> **Aufgabenliste**:
1) Prüfe für jede der Aussagen (a), (b) und (c), ob sie mit dem Textauszug über gute Führung übereinstimmt. Antworte jeweils mit Ja oder Nein und führe die entscheidenden Worte des Textauszugs als wörtliches Zitat an.
(a) Für die Umfrage wurden 400 Führungskräfte befragt.
(b) Ein Teil der befragten Führungskräfte hält die Gestaltung ergebnisoffener Prozesse nicht für eine Schlüsselkompetenz.
(c) Das anständige Unternehmen arbeitet mit Zielvorgaben.
2) Bitte knüpf am Ende des Textauszugs über gute Führung an und schreib ihn weiter.

> **Textauszug**:
○ ○ ○ ○ ○
1. Betrachte Mitarbeiter nicht als bloße Mittel.
Der Mitarbeiter ist ein Gegenüber, dem wir auf Augenhöhe begegnen und der seinen Zweck in sich selber trägt. Unter dieser Perspektive setzt sich das anständige Unternehmen nicht zum Selbstzweck, es verzichtet auf Zielvorgaben, fordert keine Identifikation, macht die Mitarbeiter nicht zu Reiz-Reaktions-Automaten und verabschiedet sich von einer Managementvergütung, die den Kooperationsvorrang im Unternehmen dementiert.
Was gute Führung ausmacht
Laut einer Umfrage der "Initiative Neue Qualität der Arbeit" unter 400 Führungskräften sind Flexibilität und Diversität sind weitgehend akzeptierte Erfolgsfaktoren. Das Arbeiten in beweglichen Führungsstrukturen, mit individueller Zeiteinteilung und in wechselnden Teamkonstellationen ist aus Sicht der meisten Führungskräfte bereits auf einem guten Weg. Die Idee der Förderung von Unterschiedlichkeit ist demnach in den Unternehmen angekommen und wird umgesetzt. Die Beiträge zur Führungskultur gerade aus weiblichen Erfahrungswelten werden äußerst positiv bewertet.
Prozesskompetenz ist für alle das aktuell wichtigste Entwicklungsziel. 100 Prozent der interviewten Führungskräfte halten die Fähigkeit zur professionellen Gestaltung ergebnisoffener Prozesse für eine Schlüsselkompetenz. Angesichts instabiler Marktdynamik, abnehmender Vorhersagbarkeit und überraschender Hypes erscheint ein schrittweises Vortasten Erfolg versprechender als die Ausrichtung des Handelns an Planungen, deren Verfallsdatum ungewiss ist.
○ ○ ○ ○ ○
> **Datenauszug**:
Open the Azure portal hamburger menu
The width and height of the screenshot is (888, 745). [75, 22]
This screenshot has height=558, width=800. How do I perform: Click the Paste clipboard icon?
○ ○ ○ ○ ○
> **Endergebnisse**:
1)
(a) Ja: „unter 400 Führungskräften“
(b) Nein: „100 Prozent der interviewten Führungskräfte halten die Fähigkeit zur professionellen Gestaltung ergebnisoffener Prozesse für eine Schlüsselkompetenz“
(c) Nein: „es verzichtet auf Zielvorgaben“

2)
Selbst organisierende Netzwerke sind das favorisierte Zukunftsmodell. Die meisten Führungskräfte sind sich sicher, dass die Organisation in Netzwerkstrukturen am besten geeignet ist, um die Herausforderungen der modernen Arbeitswelt zu bewältigen. Mit der kollektiven Intelligenz selbst organisierender Netzwerke verbinden diese Führungskräfte die Hoffnung auf mehr kreative Impulse, höhere Innovationskraft, Beschleunigung der Prozesse und Verringerung von Komplexität.
Hierarchisch steuerndem Management wird mehrheitlich eine Absage erteilt. Die meisten Führungskräfte stimmen darin überein, dass Steuerung und Regelung angesichts der Komplexität und Dynamik der zukünftigen Arbeitswelt nicht mehr angemessen sind. Zunehmende Volatilität und abnehmende Planbarkeit verringern die Tauglichkeit ergebnissichernder Managementwerkzeuge wie Zielemanagement und Controlling. Überwiegend wird die klassische Linienhierarchie klar abgelehnt und geradezu zum Gegenentwurf von „guter Führung“ stilisiert.
Kooperationsfähigkeit hat Vorrang vor alleiniger Renditefixierung. Über die Hälfte der interviewten Führungskräfte geht davon aus, dass traditionelle Wettbewerbsstrategien die Grenzen ihrer Leistungsfähigkeit erreicht haben und das Prinzip Kooperation weiter an Bedeutung gewinnt. Nur noch 29,25 Prozent der Führungskräfte präferieren ein effizienzorientiertes und auf die Maximierung von Profiten ausgerichtetes Management als ihr persönliches Idealmodell von Führung.
Persönliches Coaching ist ein unverzichtbares Werkzeug für Führung. Mit dem Übergang zur Netzwerkorganisation schwindet der selbstverständliche Schonraum hierarchischer Strukturen. Die Durchsetzung eigener Vorstellungen über Anweisung werde immer schwieriger oder sei gar nicht mehr möglich. Mächtig ist nur, was auf Resonanz trifft. Einfühlungsvermögen und Einsichtsfähigkeit werden dadurch immer wichtiger. Alle Akteure, ob nun Führungskraft oder geführte Mitarbeiterinnen und Mitarbeiter, bräuchten im Unternehmen mehr Reflexion und intensive Entwicklungsbegleitung.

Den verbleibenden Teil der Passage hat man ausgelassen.